### Passage given

**********

Court likely to seek arrest of Sudan’s president

The prosecutor at the International Criminal Court (ICC) is widely expected to seek the arrest on Monday of the Sudanese president, Omar al-Bashir, for war crimes committed in Darfur.

The prosecutor, Luis Moreno-Ocampo, issued a statement on Thursday announcing that he would be submitting evidence ”on crimes committed in the whole of Darfur over the last five years”. The statement said he would then publicly ”summarise the evidence, the crimes and name individual(s) charged”.

Moreno-Ocampo told the Security Council last month that he intended to go after top Sudanese officials, saying the ”entire state apparatus” was involved in systematic attacks on civilians.

Legal sources and human rights activists said on Thursday night said they expected the prosecutor to name Bashir. One source with links to both the ICC and the Khartoum government said: ”It’s going ahead on Monday.”

**********

### Task to carry out
Carry on the news report about the court seeking the arrest of Sudan's president, starting right after its last sentence.

### Given information
**********

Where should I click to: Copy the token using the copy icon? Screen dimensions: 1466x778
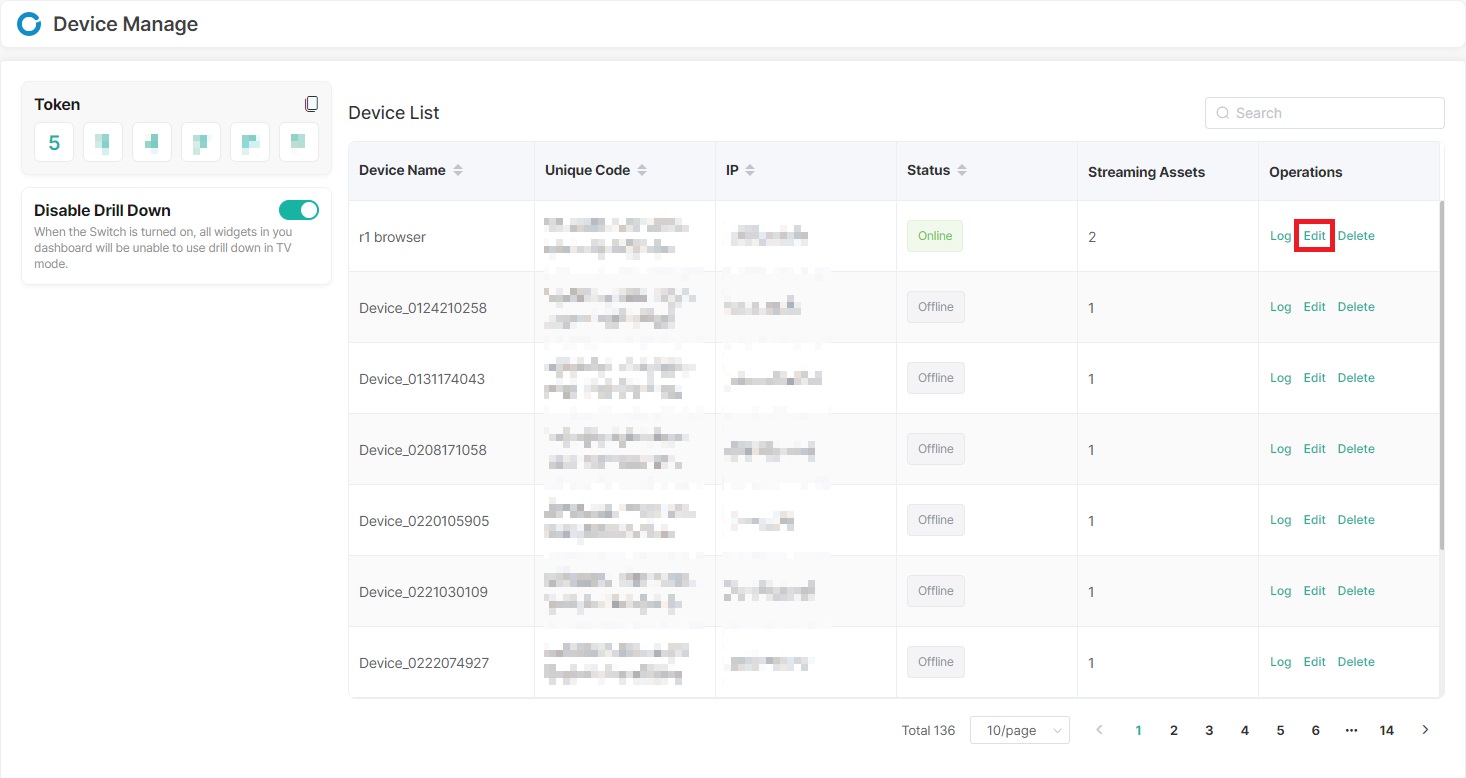(311, 104)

**********

### Solved problem
Reports from Khartoum said that security was being stepped up in the Sudanese capital in anticipation of an announcement, while aid workers were making contingency plans to evacuate non-essential personnel in the event of a government backlash against the international community.

”The UN has gone into panic mode,” one aid official said, expressing fears that the government could retaliate by curbing or even expelling the joint United Nations-African Union peacekeeping force, Unamid, that is slowly deploying in the region.

Alex de Waal, an expert on Sudan at the Social Science Research Council in New York, said it was unclear how the Sudanese president would react.

”The word is from those very close to Bashir that Bashir is obsessed with the idea that the world is out to get him.

”He already feels he has been humiliated and made to look weak,” De Waal said.

Moreno-Ocampo will be presenting evidence to a pre-trial tribunal at the ICC on Monday. It will be up to that tribunal to decide whether to pursue an indictment, a decision that could take several weeks. The security council would then decide whether to take any action on any subsequent arrest warrant.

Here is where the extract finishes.